One question we have investigated experimentally is “how reproducible are survey heights for repeated measurements at the same point?” We have carried out 2-hour surveys of the height of a single point 20 times on different days and under different weather conditions. The Leica GeoOffice software also allows you to select the model of the troposphere that is used in the calculation (The troposphere has a significant effect in distorting the signals from the satellites and therefore this effect has to be modelled by the software to obtain accurate height measurements). We calculated each of the 20 datasets using a Hopfield model and a Computed model. The Hopfield model is usually chosen for short surveys where the height difference between the survey point and the base stations is small. Also given for comparison is the result for a continuous 12 hour survey. This represents the “ultimate” in static surveys since the results are computed from a complete cycle of satellite configurations. However, for mountain surveys it is totally impractical to consider taking measurements for 12 hours. The results are tabulated below.

The results for the mean of the 2-hour surveys calculated with the computed model is the same as for the 12-hour survey. The important point to note is the reproducibility of the results. Repeat measurements are falling in a band of +/-0.02m.  The quite different Hopfield model gives a mean result which is 0.02m lower with a similar variation. So the results of twenty surveys calculated with different tropospheric models only give a difference of 0.04m; this demonstrates just how robust the technique is.  Consequently, these results show that if we were to repeat the mountain surveys we would expect to see only a difference of 0.04m in the worst case, as far as the GPS component to the total error were concerned.

Summary

In this article we have covered in detail a description of the sources of error that can occur in the measurement of height and what we do to make sure that the results are accurate. We trust the reader will appreciate the care and attention to detail that we employ in order to ensure our survey results are of the highest accuracy.

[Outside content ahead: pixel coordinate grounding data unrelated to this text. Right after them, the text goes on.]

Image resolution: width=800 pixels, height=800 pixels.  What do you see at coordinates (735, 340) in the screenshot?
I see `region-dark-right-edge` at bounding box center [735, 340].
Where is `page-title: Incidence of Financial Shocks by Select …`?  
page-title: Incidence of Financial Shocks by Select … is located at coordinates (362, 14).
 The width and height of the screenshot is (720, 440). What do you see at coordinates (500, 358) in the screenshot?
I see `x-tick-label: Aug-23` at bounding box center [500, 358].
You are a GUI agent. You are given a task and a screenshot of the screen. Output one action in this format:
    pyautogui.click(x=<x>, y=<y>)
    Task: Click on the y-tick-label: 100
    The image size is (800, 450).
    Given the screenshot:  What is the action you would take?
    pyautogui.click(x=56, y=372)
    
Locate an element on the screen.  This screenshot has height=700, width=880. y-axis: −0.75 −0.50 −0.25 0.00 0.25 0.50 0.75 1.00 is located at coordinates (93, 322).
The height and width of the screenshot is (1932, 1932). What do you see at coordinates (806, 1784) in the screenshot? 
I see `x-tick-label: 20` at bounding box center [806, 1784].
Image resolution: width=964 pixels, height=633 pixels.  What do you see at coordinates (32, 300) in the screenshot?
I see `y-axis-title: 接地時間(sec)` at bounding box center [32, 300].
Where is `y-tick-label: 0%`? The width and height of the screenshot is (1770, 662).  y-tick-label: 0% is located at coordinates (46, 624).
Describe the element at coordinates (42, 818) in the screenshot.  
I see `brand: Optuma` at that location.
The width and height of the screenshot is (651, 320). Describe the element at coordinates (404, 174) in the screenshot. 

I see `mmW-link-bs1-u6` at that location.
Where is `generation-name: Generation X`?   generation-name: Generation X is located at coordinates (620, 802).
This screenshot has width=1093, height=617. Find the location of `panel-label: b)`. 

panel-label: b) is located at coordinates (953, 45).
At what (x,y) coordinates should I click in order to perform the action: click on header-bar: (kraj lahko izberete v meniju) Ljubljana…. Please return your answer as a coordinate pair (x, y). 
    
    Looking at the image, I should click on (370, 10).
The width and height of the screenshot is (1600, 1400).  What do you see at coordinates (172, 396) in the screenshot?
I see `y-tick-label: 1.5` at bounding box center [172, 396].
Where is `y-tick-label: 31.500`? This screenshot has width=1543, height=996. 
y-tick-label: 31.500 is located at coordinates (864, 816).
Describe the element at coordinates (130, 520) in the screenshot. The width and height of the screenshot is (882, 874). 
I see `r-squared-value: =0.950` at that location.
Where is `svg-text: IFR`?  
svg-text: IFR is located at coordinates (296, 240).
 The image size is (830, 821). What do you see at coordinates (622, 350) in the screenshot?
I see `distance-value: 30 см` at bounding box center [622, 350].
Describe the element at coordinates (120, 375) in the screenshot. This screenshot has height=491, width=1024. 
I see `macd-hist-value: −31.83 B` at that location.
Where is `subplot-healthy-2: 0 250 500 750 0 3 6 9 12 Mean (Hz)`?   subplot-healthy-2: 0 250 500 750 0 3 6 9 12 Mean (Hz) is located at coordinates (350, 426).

So are we sure that Sgurr nan Ceannaichean is NOT a Munro and that Beinn Teallach IS a Munro? If we sum all the possible errors that were involved in the measurements of these mountains, we would quote the heights of each with a maximum estimated error of +/-0.1m. In statisticians’ parlance, these errors represent three standard deviations and there is a 99.8% chance that the height of Sgurr nan Ceannaichean lies between 913.3m and 913.5m.  Similarly there is a 99.8% chance that Beinn Teallach lies between 914.5m and 914.7m (statisticians never talk of 100% confidence).  Where would you put your money? 

J Barnard and G V Jackson, 30 November 2009.